CDC to recommend next round of COVID-19 vaccines for adults 75 and older, frontline workers

The next phase could begin when frontline health care workers are vaccinated.

December 22, 2020, 1:54 PM

The Centers for Disease Control and Prevention recommends that adults 75 and older and those in essential roles such as first responders, teachers, farmworkers, prison guards, grocery store workers and public transit employees should be next in line for COVID-19 vaccines, according to recommendations from a CDC advisory committee and published by CDC on Tuesday.

The full recommendations are publicly available for states, local officials, and employers to refer to as they decide who to vaccinate as more doses become available and more people from the first phase, health care workers and residents in nursing homes and long term care facilities, are vaccinated.

Exactly when the COVID-19 vaccine will be available to the frontline essential workers will be decided by each state, which can also set their own lists of which people in essential jobs will qualify and how counties or employers should decide who to vaccine first.

PHOTO: Third grade teacher Cara Denison speaks to students while live streaming her class at Rogers International School on Nov. 19, 2020, in Stamford, Conn.
Third grade teacher Cara Denison speaks to students while live streaming her class at Rogers International School on Nov. 19, 2020, in Stamford, Conn.
John Moore/Getty Images, FILE

But it will likely be several more weeks before states start to make the vaccines available to more people. Twenty-four million health care workers and residents and staff at long-term care facilities are eligible to receive the vaccine in the first round.
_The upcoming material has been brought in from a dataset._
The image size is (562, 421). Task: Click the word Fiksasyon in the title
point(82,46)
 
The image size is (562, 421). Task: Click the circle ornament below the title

As of Dec. 21 more than 2.8 million doses of the Pfizer and Moderna vaccines had been delivered to states but only 556,208 had been administered, according to CDC data, though officials said there are some delays in reporting data on how many doses have been administered.

The advisory group, called the Advisory Committee on Immunization Practices, weighed the people at the highest risk of hospitalization and death from COVID-19 and people that face higher risk of being exposed to the virus that causes COVID-19 through contact with a lot of people through their work.

There are about 30 million of those "frontline essential workers" in the country and 21 million people older than 75 that will qualify for the vaccine in the next phase of distribution.

PHOTO: Illustration
Priority groups for the second wave of COVID-19 vaccines
ABC News, CDC

When enough supply of vaccines is available to make it available to more people, the CDC committee recommended it be expanded to those between the ages of 65 to 75, people between 16 and 64 with medical conditions that increase their risk to COVID-19, and to other groups of people in essential roles such as workers in transportation, food service, construction, finance, IT, media, and other public safety officials.

CDC says at least 56% of adults have at least one medical condition that could qualify them to get the vaccine during this phase, such as cancer, COPD, heart conditions, severe obesity, compromised immune system, diabetes, and pregnancy.

When there is enough supply of authorized vaccines to vaccinate those populations and other groups that will trigger Phase 2, when CDC anyone 16 or older not included in the previous phases can get vaccinated. The vaccines from Pfizer and Moderna are not currently authorized for use in children under the age of 16, but trials for younger age groups are ongoing.

PHOTO: Illustration
Priority groups for the third wave of COVID-19 vaccines
ABC News, CDC

Members of the expert panel raised concerns that their priority to get the vaccine to the most vulnerable individuals first could face challenges on the local level, pointing out that the most vulnerable populations are more difficult to reach and that some people could face obstacles like having to take time off without pay to get vaccinated.

Helen Keipp Talbot, a professor of medicine at Vanderbilt University, said she has a teenage boy at home who "goes through a gallon of milk a day" and that life in her house would be more difficult without the people processing that milk and getting it to the grocery store.

PHOTO: A worker stands inside the dairy barn at a farm in Ancramdale, N.Y., May 22, 2020.
A worker stands inside the dairy barn at a farm in Ancramdale, N.Y., May 22, 2020.
Bloomberg via Getty Images, FILE

"I feel very strongly that we do need to have that balance of saving lives and keeping our infrastructure in place. It's easy for us to give vaccine in our clinics, it's not easy for us to give vaccines to the people on the front lines, for multiple reasons. One is they have to take off time from work to do that, that's unpaid time that most of them cannot afford because they have to pay their bills," she said, making a personal appeal to members of Congress that state and local health departments need funding to administer the COVID-19 vaccine.